» **HOW TO COMPLETE THIS TASK**:
Output all entries precisely.

Entries taken from a collection:
+++

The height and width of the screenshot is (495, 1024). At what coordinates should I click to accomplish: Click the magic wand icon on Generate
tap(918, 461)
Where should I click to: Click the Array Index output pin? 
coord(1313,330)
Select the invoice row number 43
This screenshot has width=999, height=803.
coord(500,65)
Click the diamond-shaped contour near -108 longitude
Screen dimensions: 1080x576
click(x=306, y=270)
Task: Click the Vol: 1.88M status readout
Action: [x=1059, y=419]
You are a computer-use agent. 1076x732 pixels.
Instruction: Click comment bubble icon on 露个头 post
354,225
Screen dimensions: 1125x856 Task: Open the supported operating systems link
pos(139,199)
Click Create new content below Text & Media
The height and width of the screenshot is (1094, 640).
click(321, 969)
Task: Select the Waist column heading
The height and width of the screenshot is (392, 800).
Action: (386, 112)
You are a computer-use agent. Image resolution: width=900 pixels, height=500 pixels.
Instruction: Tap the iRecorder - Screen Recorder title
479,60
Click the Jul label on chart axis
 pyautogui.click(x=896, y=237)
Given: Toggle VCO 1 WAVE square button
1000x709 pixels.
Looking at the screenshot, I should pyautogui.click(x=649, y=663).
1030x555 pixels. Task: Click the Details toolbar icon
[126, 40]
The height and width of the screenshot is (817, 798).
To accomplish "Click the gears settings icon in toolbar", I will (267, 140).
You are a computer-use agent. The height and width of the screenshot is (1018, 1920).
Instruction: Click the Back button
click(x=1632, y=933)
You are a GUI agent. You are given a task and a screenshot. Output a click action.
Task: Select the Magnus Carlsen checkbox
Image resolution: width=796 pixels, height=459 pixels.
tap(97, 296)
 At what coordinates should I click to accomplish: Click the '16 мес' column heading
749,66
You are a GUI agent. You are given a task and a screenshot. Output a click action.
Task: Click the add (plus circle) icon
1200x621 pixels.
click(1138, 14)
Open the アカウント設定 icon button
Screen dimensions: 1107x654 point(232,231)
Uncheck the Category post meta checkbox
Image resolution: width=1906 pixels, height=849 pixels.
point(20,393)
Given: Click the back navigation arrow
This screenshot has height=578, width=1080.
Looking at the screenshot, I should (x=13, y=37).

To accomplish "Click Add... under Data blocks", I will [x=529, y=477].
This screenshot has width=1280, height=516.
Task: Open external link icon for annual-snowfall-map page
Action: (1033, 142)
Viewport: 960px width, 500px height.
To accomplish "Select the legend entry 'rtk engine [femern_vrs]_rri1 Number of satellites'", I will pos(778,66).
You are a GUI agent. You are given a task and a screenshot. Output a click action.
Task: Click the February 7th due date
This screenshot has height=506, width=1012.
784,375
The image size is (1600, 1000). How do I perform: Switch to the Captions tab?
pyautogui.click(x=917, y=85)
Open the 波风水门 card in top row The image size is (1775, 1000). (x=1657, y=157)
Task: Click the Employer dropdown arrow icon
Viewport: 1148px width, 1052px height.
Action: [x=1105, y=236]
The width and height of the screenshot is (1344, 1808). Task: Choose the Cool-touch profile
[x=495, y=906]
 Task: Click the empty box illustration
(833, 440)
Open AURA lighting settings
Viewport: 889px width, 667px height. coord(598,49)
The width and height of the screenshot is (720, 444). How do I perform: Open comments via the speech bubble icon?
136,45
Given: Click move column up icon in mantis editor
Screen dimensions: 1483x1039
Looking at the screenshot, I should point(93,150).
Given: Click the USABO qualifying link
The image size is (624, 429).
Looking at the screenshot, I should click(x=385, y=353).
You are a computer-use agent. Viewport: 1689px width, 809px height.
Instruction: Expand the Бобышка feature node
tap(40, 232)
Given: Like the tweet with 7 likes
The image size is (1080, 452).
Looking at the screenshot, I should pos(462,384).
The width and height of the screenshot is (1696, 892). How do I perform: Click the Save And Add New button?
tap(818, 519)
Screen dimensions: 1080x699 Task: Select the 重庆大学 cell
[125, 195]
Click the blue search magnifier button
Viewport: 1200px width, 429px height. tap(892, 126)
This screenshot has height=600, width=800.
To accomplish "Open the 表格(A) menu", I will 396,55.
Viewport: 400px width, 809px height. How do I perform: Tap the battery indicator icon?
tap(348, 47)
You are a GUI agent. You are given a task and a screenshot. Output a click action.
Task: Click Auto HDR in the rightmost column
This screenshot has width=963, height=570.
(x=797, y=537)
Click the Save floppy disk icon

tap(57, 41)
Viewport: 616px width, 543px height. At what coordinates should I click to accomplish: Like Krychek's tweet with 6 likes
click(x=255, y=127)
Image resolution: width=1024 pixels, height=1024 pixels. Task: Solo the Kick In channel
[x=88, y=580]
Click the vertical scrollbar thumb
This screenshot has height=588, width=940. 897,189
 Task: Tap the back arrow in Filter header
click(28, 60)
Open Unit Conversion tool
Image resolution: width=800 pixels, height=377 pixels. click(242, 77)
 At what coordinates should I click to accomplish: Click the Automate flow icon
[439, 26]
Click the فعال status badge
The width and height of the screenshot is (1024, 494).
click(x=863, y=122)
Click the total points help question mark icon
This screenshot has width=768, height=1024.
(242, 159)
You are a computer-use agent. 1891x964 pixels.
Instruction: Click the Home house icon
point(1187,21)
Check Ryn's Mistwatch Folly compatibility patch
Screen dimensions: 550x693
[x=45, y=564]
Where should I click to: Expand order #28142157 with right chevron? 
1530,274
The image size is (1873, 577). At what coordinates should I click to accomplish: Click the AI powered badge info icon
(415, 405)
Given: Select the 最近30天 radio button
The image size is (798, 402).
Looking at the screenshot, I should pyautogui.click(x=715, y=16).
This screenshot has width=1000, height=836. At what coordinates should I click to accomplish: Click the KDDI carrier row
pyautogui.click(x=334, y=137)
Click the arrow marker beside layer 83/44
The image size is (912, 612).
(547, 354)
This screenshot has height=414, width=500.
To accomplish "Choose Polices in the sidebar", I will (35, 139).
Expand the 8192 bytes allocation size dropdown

+++

» **EXERCISE RESPONSE**:
The height and width of the screenshot is (495, 1024). At what coordinates should I click to accomplish: Click the magic wand icon on Generate
tap(918, 461)
Where should I click to: Click the Array Index output pin? 
coord(1313,330)
Select the invoice row number 43
This screenshot has width=999, height=803.
coord(500,65)
Click the diamond-shaped contour near -108 longitude
Screen dimensions: 1080x576
click(x=306, y=270)
Task: Click the Vol: 1.88M status readout
Action: [x=1059, y=419]
You are a computer-use agent. 1076x732 pixels.
Instruction: Click comment bubble icon on 露个头 post
354,225
Screen dimensions: 1125x856 Task: Open the supported operating systems link
pos(139,199)
Click Create new content below Text & Media
The height and width of the screenshot is (1094, 640).
click(321, 969)
Task: Select the Waist column heading
The height and width of the screenshot is (392, 800).
Action: (386, 112)
You are a computer-use agent. Image resolution: width=900 pixels, height=500 pixels.
Instruction: Tap the iRecorder - Screen Recorder title
479,60
Click the Jul label on chart axis
 pyautogui.click(x=896, y=237)
Given: Toggle VCO 1 WAVE square button
1000x709 pixels.
Looking at the screenshot, I should pyautogui.click(x=649, y=663).
1030x555 pixels. Task: Click the Details toolbar icon
[126, 40]
The height and width of the screenshot is (817, 798).
To accomplish "Click the gears settings icon in toolbar", I will (267, 140).
You are a computer-use agent. The height and width of the screenshot is (1018, 1920).
Instruction: Click the Back button
click(x=1632, y=933)
You are a GUI agent. You are given a task and a screenshot. Output a click action.
Task: Select the Magnus Carlsen checkbox
Image resolution: width=796 pixels, height=459 pixels.
tap(97, 296)
 At what coordinates should I click to accomplish: Click the '16 мес' column heading
749,66
You are a GUI agent. You are given a task and a screenshot. Output a click action.
Task: Click the add (plus circle) icon
1200x621 pixels.
click(1138, 14)
Open the アカウント設定 icon button
Screen dimensions: 1107x654 point(232,231)
Uncheck the Category post meta checkbox
Image resolution: width=1906 pixels, height=849 pixels.
point(20,393)
Given: Click the back navigation arrow
This screenshot has height=578, width=1080.
Looking at the screenshot, I should (x=13, y=37).

To accomplish "Click Add... under Data blocks", I will [x=529, y=477].
This screenshot has width=1280, height=516.
Task: Open external link icon for annual-snowfall-map page
Action: (1033, 142)
Viewport: 960px width, 500px height.
To accomplish "Select the legend entry 'rtk engine [femern_vrs]_rri1 Number of satellites'", I will pos(778,66).
You are a GUI agent. You are given a task and a screenshot. Output a click action.
Task: Click the February 7th due date
This screenshot has height=506, width=1012.
784,375
The image size is (1600, 1000). How do I perform: Switch to the Captions tab?
pyautogui.click(x=917, y=85)
Open the 波风水门 card in top row The image size is (1775, 1000). (x=1657, y=157)
Task: Click the Employer dropdown arrow icon
Viewport: 1148px width, 1052px height.
Action: [x=1105, y=236]
The width and height of the screenshot is (1344, 1808). Task: Choose the Cool-touch profile
[x=495, y=906]
 Task: Click the empty box illustration
(833, 440)
Open AURA lighting settings
Viewport: 889px width, 667px height. coord(598,49)
The width and height of the screenshot is (720, 444). How do I perform: Open comments via the speech bubble icon?
136,45
Given: Click move column up icon in mantis editor
Screen dimensions: 1483x1039
Looking at the screenshot, I should point(93,150).
Given: Click the USABO qualifying link
The image size is (624, 429).
Looking at the screenshot, I should click(x=385, y=353).
You are a computer-use agent. Viewport: 1689px width, 809px height.
Instruction: Expand the Бобышка feature node
tap(40, 232)
Given: Like the tweet with 7 likes
The image size is (1080, 452).
Looking at the screenshot, I should pos(462,384).
The width and height of the screenshot is (1696, 892). How do I perform: Click the Save And Add New button?
tap(818, 519)
Screen dimensions: 1080x699 Task: Select the 重庆大学 cell
[125, 195]
Click the blue search magnifier button
Viewport: 1200px width, 429px height. tap(892, 126)
This screenshot has height=600, width=800.
To accomplish "Open the 表格(A) menu", I will 396,55.
Viewport: 400px width, 809px height. How do I perform: Tap the battery indicator icon?
tap(348, 47)
You are a GUI agent. You are given a task and a screenshot. Output a click action.
Task: Click Auto HDR in the rightmost column
This screenshot has width=963, height=570.
(x=797, y=537)
Click the Save floppy disk icon

tap(57, 41)
Viewport: 616px width, 543px height. At what coordinates should I click to accomplish: Like Krychek's tweet with 6 likes
click(x=255, y=127)
Image resolution: width=1024 pixels, height=1024 pixels. Task: Solo the Kick In channel
[x=88, y=580]
Click the vertical scrollbar thumb
This screenshot has height=588, width=940. 897,189
 Task: Tap the back arrow in Filter header
click(28, 60)
Open Unit Conversion tool
Image resolution: width=800 pixels, height=377 pixels. click(242, 77)
 At what coordinates should I click to accomplish: Click the Automate flow icon
[439, 26]
Click the فعال status badge
The width and height of the screenshot is (1024, 494).
click(x=863, y=122)
Click the total points help question mark icon
This screenshot has width=768, height=1024.
(242, 159)
You are a computer-use agent. 1891x964 pixels.
Instruction: Click the Home house icon
point(1187,21)
Check Ryn's Mistwatch Folly compatibility patch
Screen dimensions: 550x693
[x=45, y=564]
Where should I click to: Expand order #28142157 with right chevron? 
1530,274
The image size is (1873, 577). At what coordinates should I click to accomplish: Click the AI powered badge info icon
(415, 405)
Given: Select the 最近30天 radio button
The image size is (798, 402).
Looking at the screenshot, I should pyautogui.click(x=715, y=16).
This screenshot has width=1000, height=836. At what coordinates should I click to accomplish: Click the KDDI carrier row
pyautogui.click(x=334, y=137)
Click the arrow marker beside layer 83/44
The image size is (912, 612).
(547, 354)
This screenshot has height=414, width=500.
To accomplish "Choose Polices in the sidebar", I will (35, 139).
Expand the 8192 bytes allocation size dropdown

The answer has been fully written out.